Heatmap with diverging colormap encoding sign(beta) times -log10(p) — `signed_neglog10` is the magnitude \(-\log_{10}(p)\) multiplied by the sign of `sign_col`. With a diverging colormap (`"RdBu_r"`) you can spot direction and significance at a glance — red for positive, blue for negative, intensity for \(-\log_{10}(p)\).¶

`miami_plot` — discovery vs replication¶

Two stacked Manhattans share the x-axis; the bottom one is mirrored so the eye reads it bottom-up. The classic use case is replication — top is the discovery cohort, bottom is the validation cohort — but the same shape works for any pair of comparable studies (e.g. sex-stratified GWAS).

igem.plot.miami_plot(
    discovery.df,
    replication.df,
    top_label="discovery",
    bottom_label="replication",
    cutoffs=[(5e-8, "#C0392B", "--")],
)

Miami plot — top discovery, bottom replication mirrored — *Top half: discovery cohort. Bottom half: replication cohort with inverted y-axis. The dashed line at \(5\times 10^{-8}\) runs across both panels so genome-wide significant hits are easy to align.*¶

7. Saving figures to disk¶

Every primitive and bridge accepts output_path=.... Extension determines the format (matplotlib auto-detects .png, .pdf, .svg):

igem.plot.from_results(results, kind="manhattan", output_path="manhattan.png")
igem.plot.from_interaction(interaction, output_path="heatmap.svg")
igem.plot.from_describe(phen, output_path="qc.pdf")     # multi-page

When output_path is given the file is written and the Figure is still returned, so you can keep customising it after the save:

fig = igem.plot.from_results(results, kind="manhattan", output_path="m.png")
fig.axes[0].set_title("My custom title")
fig.savefig("m_titled.png", bbox_inches="tight")

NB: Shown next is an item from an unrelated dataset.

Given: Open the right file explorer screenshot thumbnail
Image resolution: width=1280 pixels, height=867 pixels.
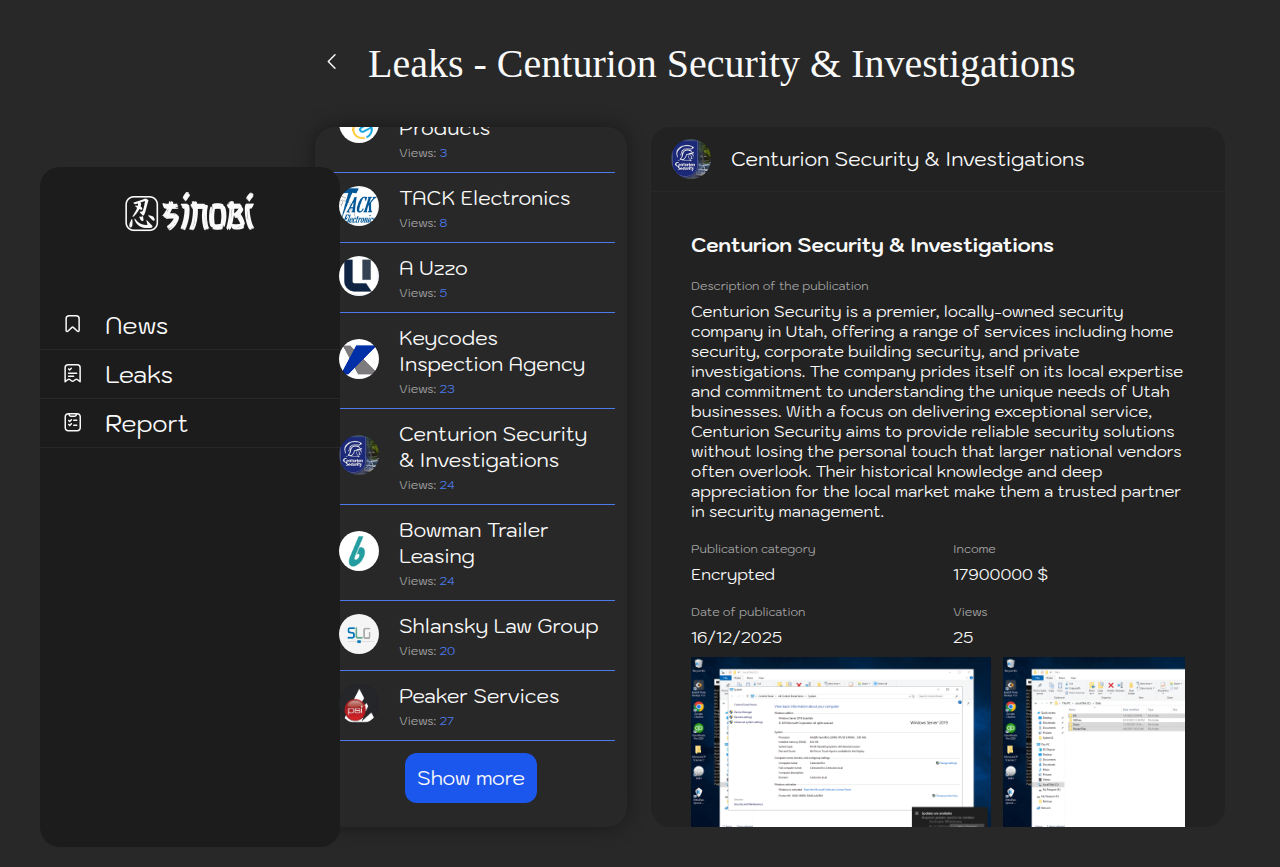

For multi-page output, only from_describe accepts a .pdf directly (it owns its own PdfPages context). For composing heterogeneous figures (e.g. an EWAS Manhattan and a from_describe PDF) into a single document, use matplotlib.backends.backend_pdf.PdfPages manually:

from matplotlib.backends.backend_pdf import PdfPages

with PdfPages("report.pdf") as pdf:
    pdf.savefig(igem.plot.from_results(results, kind="manhattan"))
    pdf.savefig(igem.plot.from_results(results, kind="qq"))
    for fig in igem.plot.from_describe(phen):
        pdf.savefig(fig)

A first-class dashboard_pdf composer that wraps this loop, with provenance and report/-driven label enrichment, is on the roadmap (deferred — see docs/caderno/2026-05-08__007_*.md).